Panic on Algarve trains

POLICE RAIDED a train on the Algarve line last weekend and searched a group of 20 youths, who were causing trouble with other passengers. A recent spate of incidents, particularly at weekends between Tavira and Faro, prompted the police intervention.

One frightened passenger says there has been a marked deterioration recently. “I have stopped travelling by train. It’s too risky, especially at weekends,” said António Luís, a Tavira resident. “Boys board the train and do what they want inside the carriages. Ticket inspectors are frightened and, for the most part, they don’t even enter these compartments at all,” he claims. Another passenger, 63-year-old José Inácio Pato, summed up the feeling of elderly passengers. “I don’t feel safe at all. Problems in these trains occur almost daily, without any action from the authorities.”

Last Saturday, disturbances finally led police to intervene. However, police were unable to make arrests because those assaulted chose not to issue formal statements for fear of reprisals. Only two individuals were identified, one for the possession of hashish and the other on suspicion of perpetrating previous assaults.
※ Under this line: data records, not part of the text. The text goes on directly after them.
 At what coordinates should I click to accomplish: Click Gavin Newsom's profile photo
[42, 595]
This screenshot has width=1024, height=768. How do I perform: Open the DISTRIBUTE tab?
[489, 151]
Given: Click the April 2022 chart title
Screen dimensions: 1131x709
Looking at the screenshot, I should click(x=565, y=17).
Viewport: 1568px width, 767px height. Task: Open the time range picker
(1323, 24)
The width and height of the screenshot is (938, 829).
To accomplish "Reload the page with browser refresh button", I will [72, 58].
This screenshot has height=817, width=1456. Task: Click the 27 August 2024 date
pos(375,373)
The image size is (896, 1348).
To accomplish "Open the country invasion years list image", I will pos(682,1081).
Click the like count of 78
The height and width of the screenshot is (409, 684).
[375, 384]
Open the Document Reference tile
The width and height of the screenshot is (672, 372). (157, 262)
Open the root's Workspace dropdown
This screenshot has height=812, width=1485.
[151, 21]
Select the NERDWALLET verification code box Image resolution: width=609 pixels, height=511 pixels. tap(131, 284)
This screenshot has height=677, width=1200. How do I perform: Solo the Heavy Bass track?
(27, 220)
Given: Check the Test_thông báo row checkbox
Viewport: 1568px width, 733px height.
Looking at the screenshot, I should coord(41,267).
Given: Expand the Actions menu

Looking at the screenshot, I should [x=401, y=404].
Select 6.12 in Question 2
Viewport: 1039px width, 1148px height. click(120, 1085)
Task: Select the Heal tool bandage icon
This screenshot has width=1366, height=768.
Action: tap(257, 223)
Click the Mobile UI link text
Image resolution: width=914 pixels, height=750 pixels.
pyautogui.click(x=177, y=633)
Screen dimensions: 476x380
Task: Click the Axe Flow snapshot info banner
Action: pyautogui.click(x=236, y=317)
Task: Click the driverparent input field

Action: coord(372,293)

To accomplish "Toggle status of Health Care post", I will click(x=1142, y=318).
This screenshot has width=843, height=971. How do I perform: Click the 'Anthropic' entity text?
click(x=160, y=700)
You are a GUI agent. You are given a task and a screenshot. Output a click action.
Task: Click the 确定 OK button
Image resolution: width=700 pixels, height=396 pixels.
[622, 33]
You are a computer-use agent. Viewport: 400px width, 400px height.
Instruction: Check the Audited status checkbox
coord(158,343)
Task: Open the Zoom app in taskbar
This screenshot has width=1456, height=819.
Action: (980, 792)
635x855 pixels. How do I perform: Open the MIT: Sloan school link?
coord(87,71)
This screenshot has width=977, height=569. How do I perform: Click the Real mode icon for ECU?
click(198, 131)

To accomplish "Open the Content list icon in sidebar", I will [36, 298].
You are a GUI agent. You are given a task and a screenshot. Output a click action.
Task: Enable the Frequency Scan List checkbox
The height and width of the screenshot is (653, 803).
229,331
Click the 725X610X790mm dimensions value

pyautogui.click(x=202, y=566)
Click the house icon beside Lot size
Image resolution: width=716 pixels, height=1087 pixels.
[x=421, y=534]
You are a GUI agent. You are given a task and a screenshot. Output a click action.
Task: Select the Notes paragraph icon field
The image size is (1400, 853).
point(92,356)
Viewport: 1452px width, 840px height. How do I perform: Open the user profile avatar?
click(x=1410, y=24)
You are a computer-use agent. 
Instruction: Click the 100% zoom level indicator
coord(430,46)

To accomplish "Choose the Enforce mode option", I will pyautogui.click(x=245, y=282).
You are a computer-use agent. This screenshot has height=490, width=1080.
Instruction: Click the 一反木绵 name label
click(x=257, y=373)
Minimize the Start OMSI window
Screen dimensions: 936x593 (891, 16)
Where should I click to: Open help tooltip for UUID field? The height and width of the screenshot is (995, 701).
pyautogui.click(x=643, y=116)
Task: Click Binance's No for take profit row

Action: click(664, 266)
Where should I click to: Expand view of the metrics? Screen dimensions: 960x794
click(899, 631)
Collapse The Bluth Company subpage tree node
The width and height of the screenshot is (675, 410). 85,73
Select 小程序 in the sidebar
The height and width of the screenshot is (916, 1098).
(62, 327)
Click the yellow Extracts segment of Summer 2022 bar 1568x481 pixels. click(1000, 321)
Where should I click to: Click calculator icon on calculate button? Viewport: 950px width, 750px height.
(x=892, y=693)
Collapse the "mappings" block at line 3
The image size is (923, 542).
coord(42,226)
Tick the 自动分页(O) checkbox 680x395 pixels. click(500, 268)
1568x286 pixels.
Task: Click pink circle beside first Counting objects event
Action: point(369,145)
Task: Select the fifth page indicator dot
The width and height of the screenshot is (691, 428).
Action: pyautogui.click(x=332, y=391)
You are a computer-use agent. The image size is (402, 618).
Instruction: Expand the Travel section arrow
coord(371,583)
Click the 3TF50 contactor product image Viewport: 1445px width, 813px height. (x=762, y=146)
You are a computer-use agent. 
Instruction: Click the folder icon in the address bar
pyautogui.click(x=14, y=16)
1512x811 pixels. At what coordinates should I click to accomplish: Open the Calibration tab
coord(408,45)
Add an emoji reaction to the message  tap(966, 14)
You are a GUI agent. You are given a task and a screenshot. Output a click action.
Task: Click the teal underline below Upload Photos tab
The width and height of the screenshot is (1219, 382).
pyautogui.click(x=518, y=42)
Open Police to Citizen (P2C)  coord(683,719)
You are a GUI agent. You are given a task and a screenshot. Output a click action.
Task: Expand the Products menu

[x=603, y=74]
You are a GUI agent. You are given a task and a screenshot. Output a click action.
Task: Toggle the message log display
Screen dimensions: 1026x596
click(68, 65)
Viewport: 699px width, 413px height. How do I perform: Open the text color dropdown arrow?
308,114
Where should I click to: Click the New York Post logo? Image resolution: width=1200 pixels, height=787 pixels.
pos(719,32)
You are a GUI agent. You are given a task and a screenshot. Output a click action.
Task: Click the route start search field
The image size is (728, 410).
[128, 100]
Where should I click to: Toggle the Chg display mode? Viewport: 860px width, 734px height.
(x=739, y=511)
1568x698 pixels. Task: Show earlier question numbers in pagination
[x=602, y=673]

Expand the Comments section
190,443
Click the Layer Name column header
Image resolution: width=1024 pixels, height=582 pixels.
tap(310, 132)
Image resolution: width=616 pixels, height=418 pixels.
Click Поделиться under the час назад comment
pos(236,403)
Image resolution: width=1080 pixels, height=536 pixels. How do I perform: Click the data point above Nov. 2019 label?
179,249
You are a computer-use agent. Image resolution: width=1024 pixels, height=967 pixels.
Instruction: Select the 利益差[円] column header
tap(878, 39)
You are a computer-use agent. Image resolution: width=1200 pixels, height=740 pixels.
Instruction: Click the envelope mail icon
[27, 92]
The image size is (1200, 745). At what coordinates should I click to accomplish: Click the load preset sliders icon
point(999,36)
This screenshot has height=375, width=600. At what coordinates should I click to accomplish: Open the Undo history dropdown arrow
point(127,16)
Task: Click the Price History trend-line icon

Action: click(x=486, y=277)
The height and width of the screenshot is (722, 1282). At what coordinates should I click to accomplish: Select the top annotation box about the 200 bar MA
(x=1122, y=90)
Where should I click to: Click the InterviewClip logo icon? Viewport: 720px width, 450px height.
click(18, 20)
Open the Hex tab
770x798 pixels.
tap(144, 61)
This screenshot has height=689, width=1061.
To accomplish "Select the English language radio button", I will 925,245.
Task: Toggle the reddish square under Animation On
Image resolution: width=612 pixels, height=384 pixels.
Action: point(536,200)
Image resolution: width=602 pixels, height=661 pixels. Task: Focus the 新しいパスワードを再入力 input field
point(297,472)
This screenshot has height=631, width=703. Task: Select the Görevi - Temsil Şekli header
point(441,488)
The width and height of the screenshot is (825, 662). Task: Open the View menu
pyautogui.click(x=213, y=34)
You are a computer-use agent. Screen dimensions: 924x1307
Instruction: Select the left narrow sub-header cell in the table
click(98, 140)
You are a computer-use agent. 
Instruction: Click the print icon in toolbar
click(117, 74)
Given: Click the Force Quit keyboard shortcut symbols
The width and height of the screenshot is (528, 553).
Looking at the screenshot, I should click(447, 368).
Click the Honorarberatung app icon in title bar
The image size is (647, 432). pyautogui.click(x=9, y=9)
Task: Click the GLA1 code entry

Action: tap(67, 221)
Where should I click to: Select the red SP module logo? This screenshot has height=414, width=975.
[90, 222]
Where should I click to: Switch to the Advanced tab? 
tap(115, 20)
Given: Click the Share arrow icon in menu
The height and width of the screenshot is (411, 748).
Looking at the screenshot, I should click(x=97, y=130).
Evidence of mounting fear is visible at train stations in the Eastern Algarve. At Olhão station, a favourite rendezvous for young troublemakers, doors to staff offices are locked because of frequent assaults. At Tavira station, cleaners work with gloves and carefully sift through the rubbish before removing it. Earlier this week, they found four syringes in station bins.

Witnesses say that delinquents head to bars in the areas armed with knives and cause trouble when returning by train. Inspectors believe the problems could be resolved by increased manpower, but describe present resources as insufficient.